It was seen as a symbol of the new emerging India — a factory that would not only generate thousands of jobs, but manufacture cheap pesticides for millions of farmers.
But the Union Carbide plant in the central city of Bhopal left a more potent legacy when it accidentally released toxic gases into the air, killing thousands of people and causing many more to suffer in the world’s most deadly industrial disaster.
A quarter of a century on, the derelict factory stands abandoned, but behind its locked iron gates lies what environmentalists say is “a disaster within a disaster” — a highly polluted site which, according to a new study, is slowly poisoning the drinking water for thousands of Indians.
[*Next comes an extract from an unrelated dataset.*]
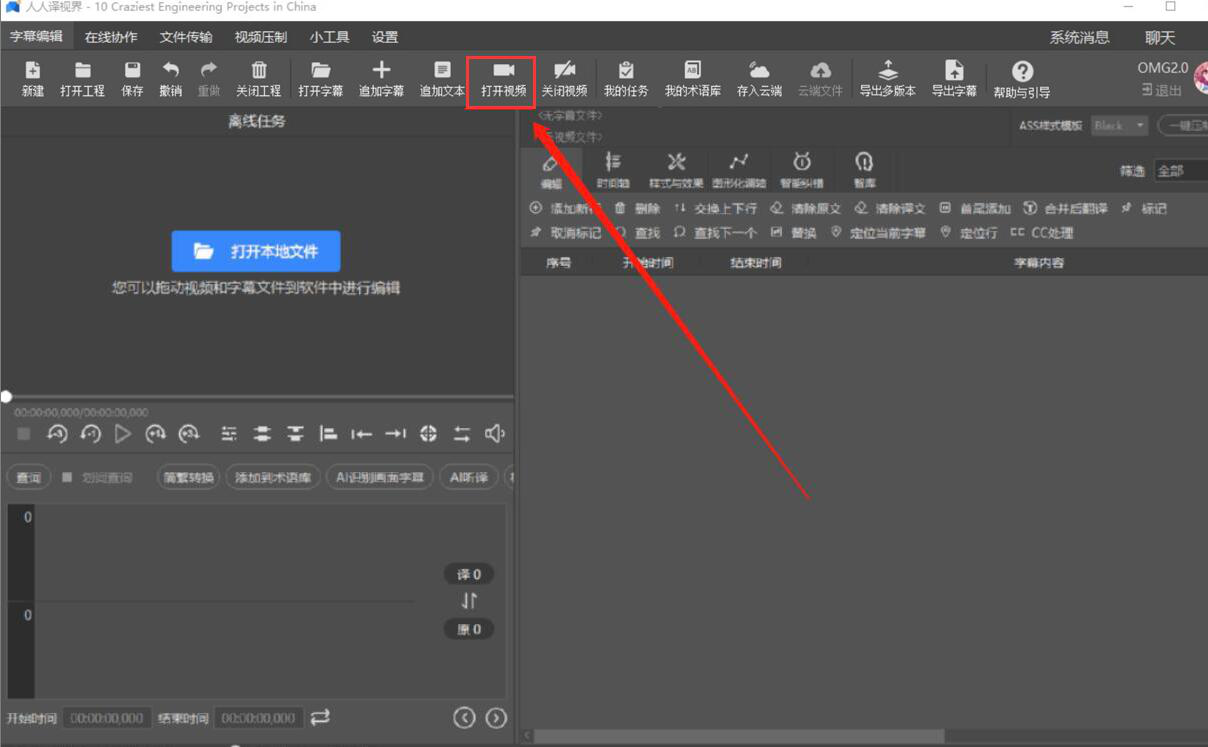Click the AI听译 button

click(x=468, y=477)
Bhopal has long cast a shadow over India and how it handles the challenges of a 1.1 billion, largely poor population, improve health and safety regulations and a fast-growing economy.
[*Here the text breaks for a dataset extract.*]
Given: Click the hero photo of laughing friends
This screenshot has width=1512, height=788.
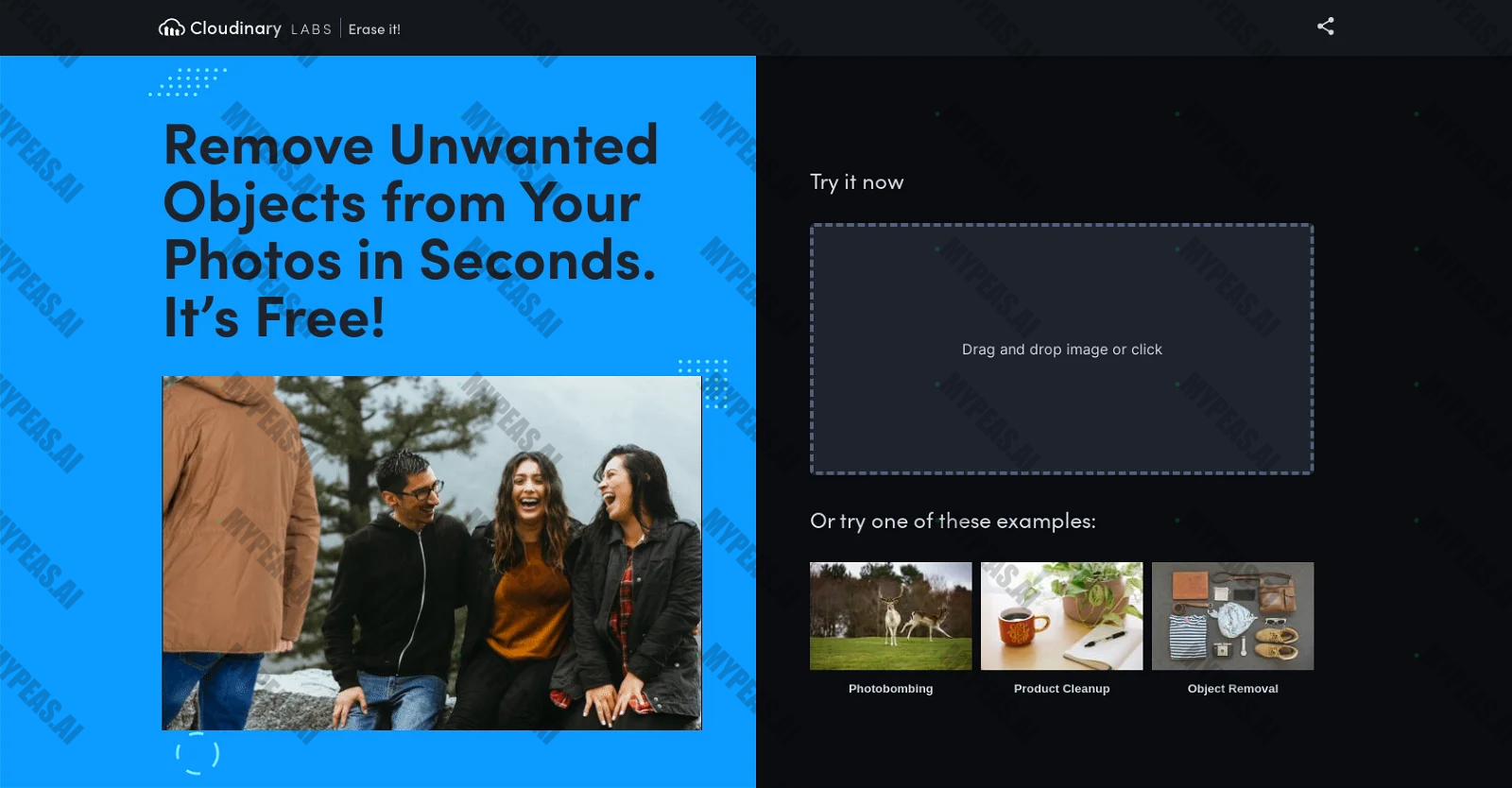Looking at the screenshot, I should [x=432, y=553].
“Our findings suggest that the entire site is highly contaminated,” said Sunita Narain, director of the New Delhi-based think tank, the Center for Science and Environment (CSE), which in October tested the toxicity levels of ground water and soil samples in and outside the plant. “The factory site in Bhopal is leading to chronic toxicity, which is a continuous tiny exposure leading to poisoning of our bodies.”
In the early hours of Dec. 3, 1984, around 40 tonnes of toxic methyl isocyanate (MIC) gas leaked into the atmosphere and was carried by the wind to the surrounding slums.
The government says around 3,500 died as a result of the disaster. Activists however calculate that 25,000 people died in the immediate aftermath and the years that followed.
Activists and health workers say 100,000 people exposed to the gas continue to suffer today.
Sicknesses range from cancer, blindness, respiratory difficulties, immune and neurological disorders, female reproductive disorders as well as birth defects among children born to affected women. But activists and lawyers representing the affected populations from the nearby slums say the tragedy of this disaster is that it continues unabated.
“After the disaster, Union Carbide did this botched site remediation and created a massive landfill,” said Rajan Sharma, a New York-based lawyer, who is demanding that US company Dow Chemicals clean up the site and purify the water supply. “There are thousands of tonnes of toxic chemical waste which have not been properly disposed inside and just outside the factory site, which have been seeping into the ground for years.”
Around 340 tonnes of chemical waste are stored in a warehouse inside the plant and needs to be disposed of.
Dow Chemicals, which now owns Union Carbide, denies any responsibility saying it bought the company a decade after Union Carbide had settled its liabilities to the Indian government in 1989 by paying US$470 million for the victims.
“Any efforts by activists and non-governmental organizations to try to attach responsibility or liability for the site clean-up to Union Carbide and Dow are misdirected,” Tomm Sprick, director of Union Carbide Information Center, said by e-mail. “Regarding any site contamination ... we have no first-hand knowledge of what chemicals, if any, may remain at the site and what impact, if any, they may be having on area groundwater.”
Sprick added that the Indian government took control of the site in 1998 and assumed all accountability, including clean-up activities, for the site.
Authorities also have for years refuted claims that the water is contaminated, saying that various studies commissioned by the government have found no evidence of pollution.
However, the CSE report contradicts the government’s findings, saying samples taken from around the factory site were found to contain chlorinated benzene compounds and organochlorine pesticides 561 times the national standard.
Samples taken as far as 3km away from the plant were found to have toxic chemicals 38.6 times the standard. The report said there could be no other source of these toxins than Union Carbide.
Babulal Gaur, state minister responsible for relief and rehabilitation after the disaster denied this.
“There is no pollution and even if there was, it got drained away by the monsoons years ago,” he said.
As dawn breaks over the slums of Jai Prakash Nagar, located directly opposite the plant, women brave the cool winter air to gather water at the communal taps with their buckets.
“You can smell it ... this water is poison and I hate giving it to my children to drink, but we are poor and have no choice,” said 55-year-old Savitri, whose husband and son died a year after the disaster due to respiratory problems.